Brief
Write out the records word for word, starting at the line containing "You are a GUI" and ending at the end of the records, and leave the pictures out of your answer.

## start Items

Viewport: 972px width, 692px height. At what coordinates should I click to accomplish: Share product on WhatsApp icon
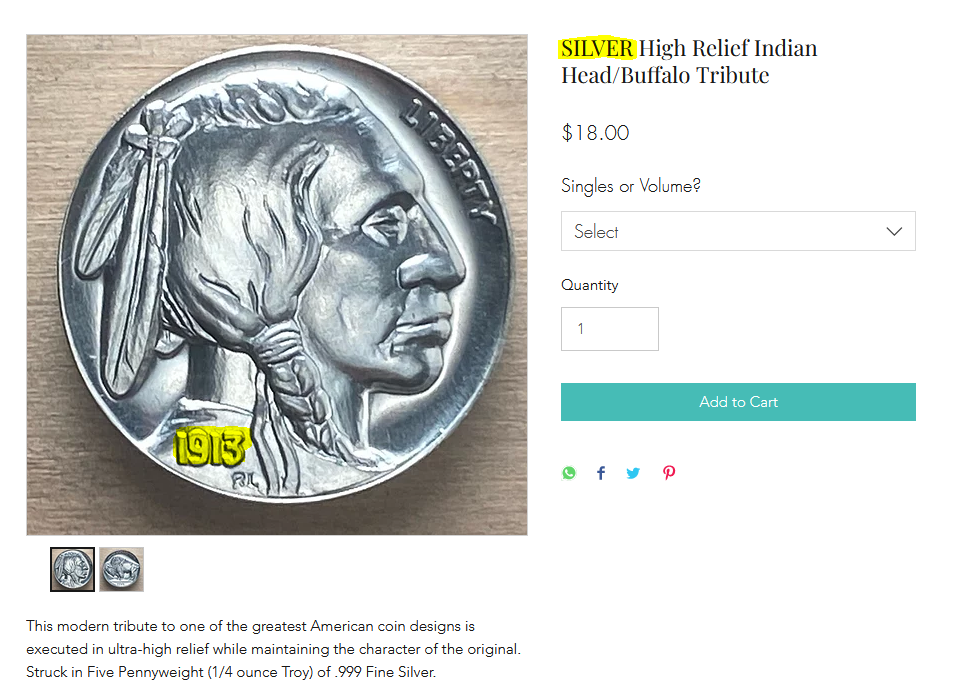pyautogui.click(x=568, y=473)
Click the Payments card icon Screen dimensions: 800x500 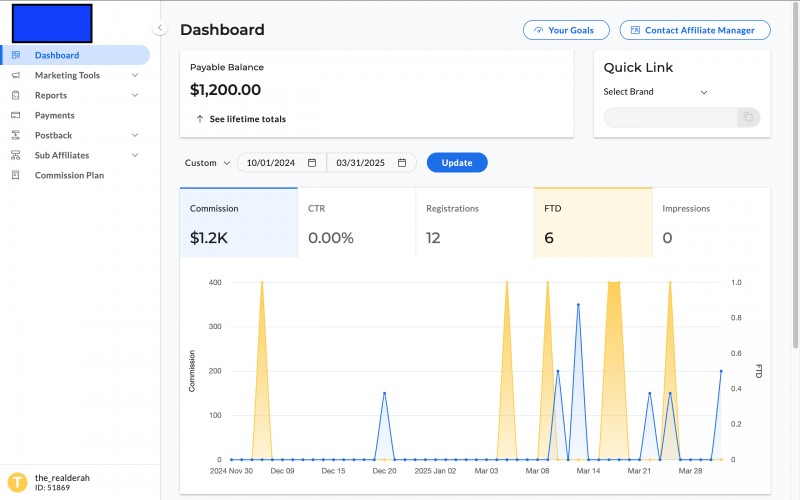15,115
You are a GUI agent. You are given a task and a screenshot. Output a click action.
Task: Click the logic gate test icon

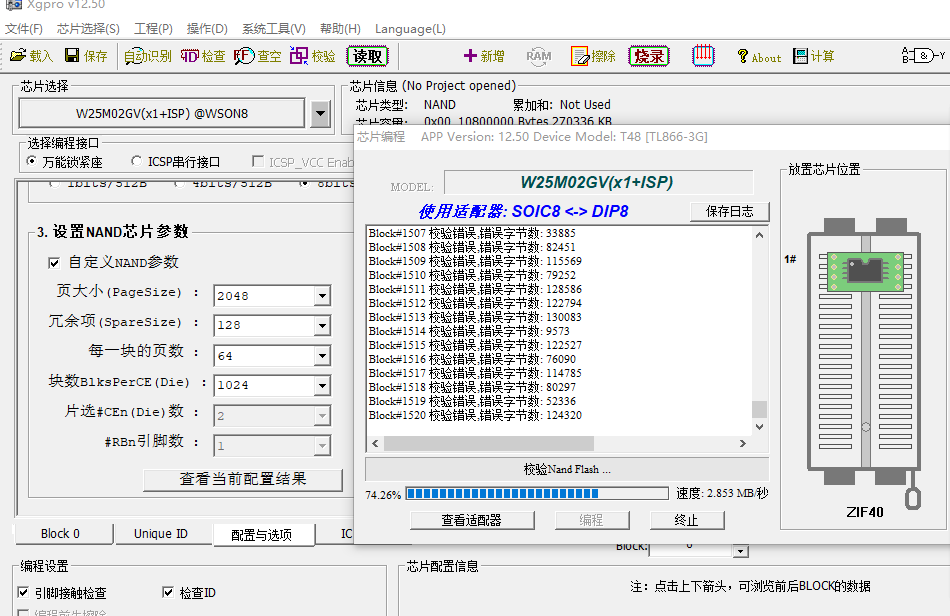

## end Items

Task response
You are a GUI agent. You are given a task and a screenshot. Output a click action.
Task: Click the logic gate test icon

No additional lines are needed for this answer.